Economia
Chuvas animam agricultores
Os sertanejos alagoanos comemoram as perspectivas de boa safra de milho, feijão e de outros produtos da agricultura tradicional. ?Choveu no dia de São José [19 de março]: significa que haverá condições de plantar?, ensina o agricultor José Inácio da Silva, do povoado Folha Miúda, localizado entre os municípios de Pão de Açúcar e José da Tapera, no Sertão de Alagoas, a 200 quilômetros de Maceió. O otimismo chegou também entre pequenos pecuaristas.
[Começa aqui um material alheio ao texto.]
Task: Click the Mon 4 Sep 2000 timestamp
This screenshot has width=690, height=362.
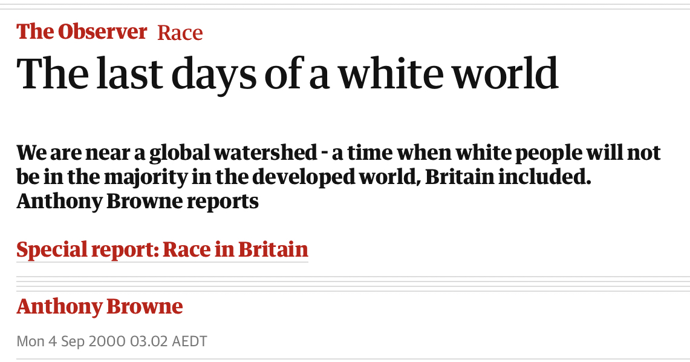Action: pyautogui.click(x=111, y=341)
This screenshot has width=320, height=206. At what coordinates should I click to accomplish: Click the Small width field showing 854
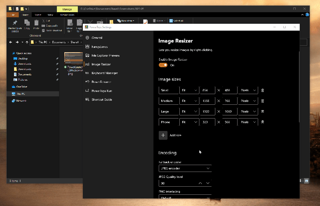click(x=208, y=90)
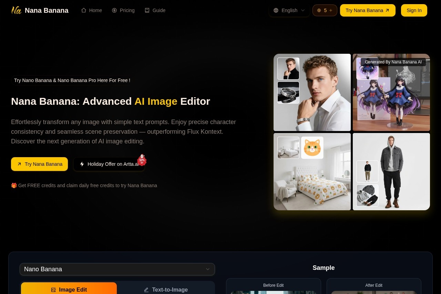Click the plus icon beside credits count

tap(331, 10)
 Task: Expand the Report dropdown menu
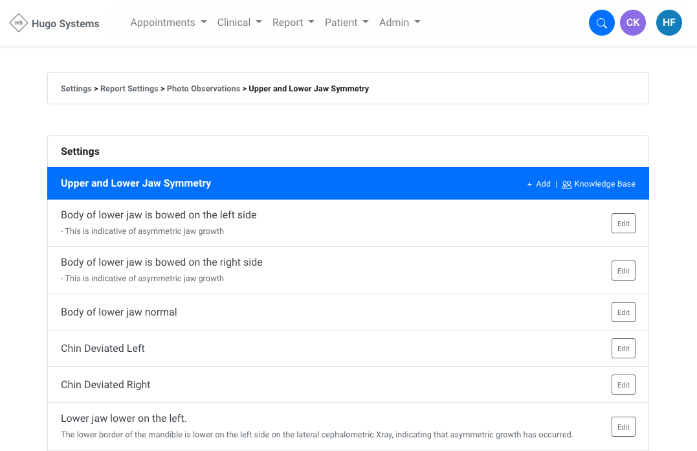pyautogui.click(x=293, y=23)
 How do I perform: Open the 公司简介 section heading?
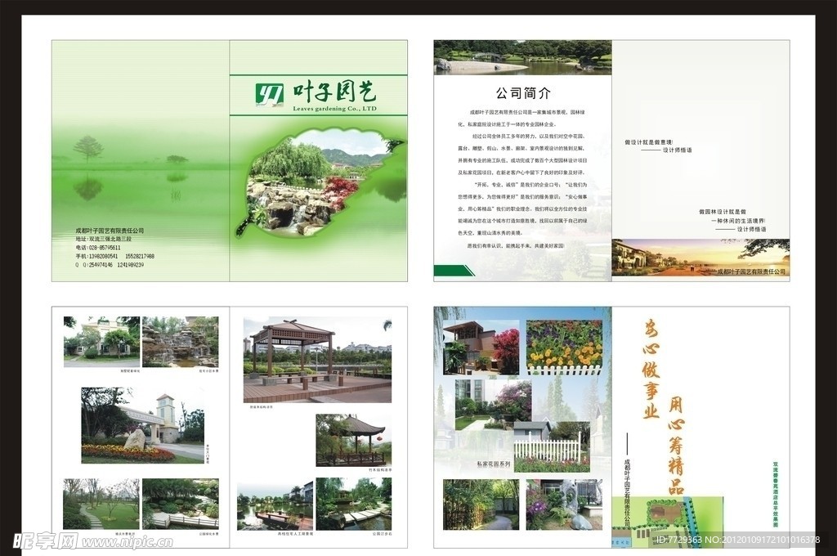524,92
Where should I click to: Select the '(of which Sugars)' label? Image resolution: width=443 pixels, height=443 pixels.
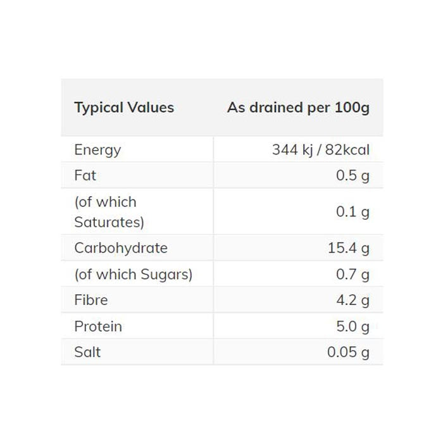134,275
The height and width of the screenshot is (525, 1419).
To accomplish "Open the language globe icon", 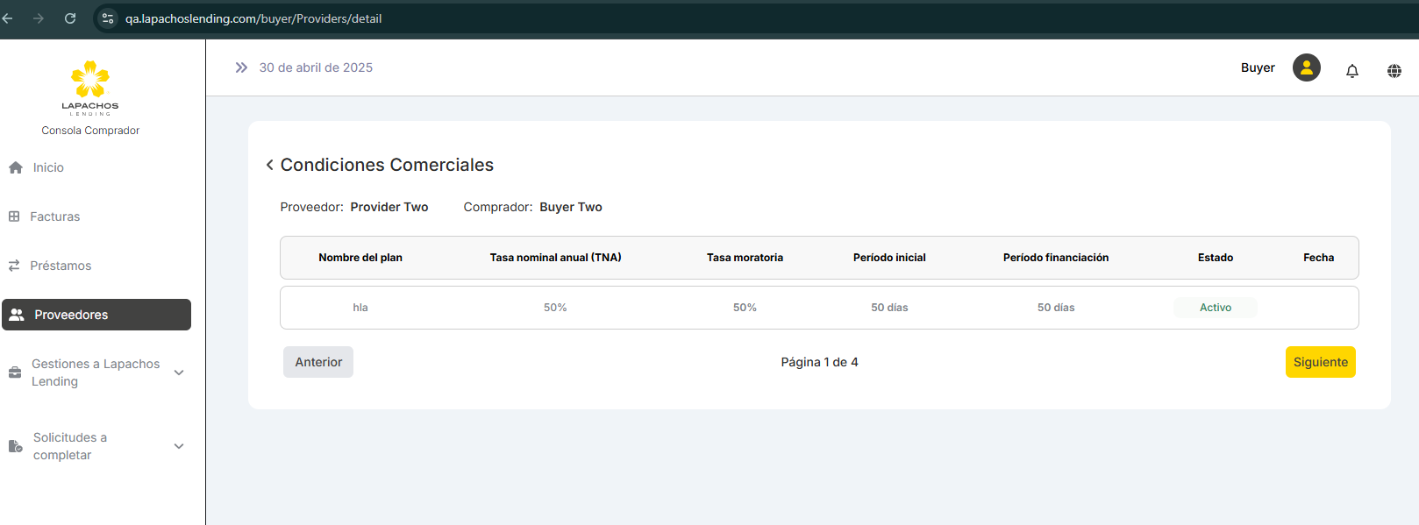I will [x=1394, y=71].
A seca reduziu a produção de leite em mais de 60%, e mais de 40% do rebanho desses produtores foi dizimado. A chuva trouxe de volta o pasto, e o gado começa a ganhar peso, o que deve provocar melhora na produção de leite. As chuvas que ocorreram nos últimos dias, na bacia do São Francisco, abasteceram açudes, pequenas barragens, rios e riachos que estavam secos e garantiram aos ribeirinhos um alívio diante dos efeitos de uma estiagem considerada como a pior em 100 anos. Mas, apesar da alegria visível nas comunidades rurais da bacia do São Francisco, as chuvas ainda não são suficientes para alterar o controle da vazão, tanto do lago de Sobradinho, na Bahia, quanto no de Três Marias, em Minas Gerais, que permanecerão adotando a liberação de 800 e 150 metros cúbicos por segundo, respectivamente. ?O nível estava muito baixo e, mesmo com as chuvas, o reservatório chegou a pouco mais de 5% da sua capacidade, o que ainda é muito pouco. As previsões meteorológicas não são animadoras e nada garante que esse regime de chuva perdurará. Por isso, o momento é de cautela e de acompanhamento diário antes de qualquer alteração de procedimento?, explica o superintendente de Operação e Contrato de Transmissão de Energia da Chesf, Ruy Pinto, por meio de assessoria de imprensa.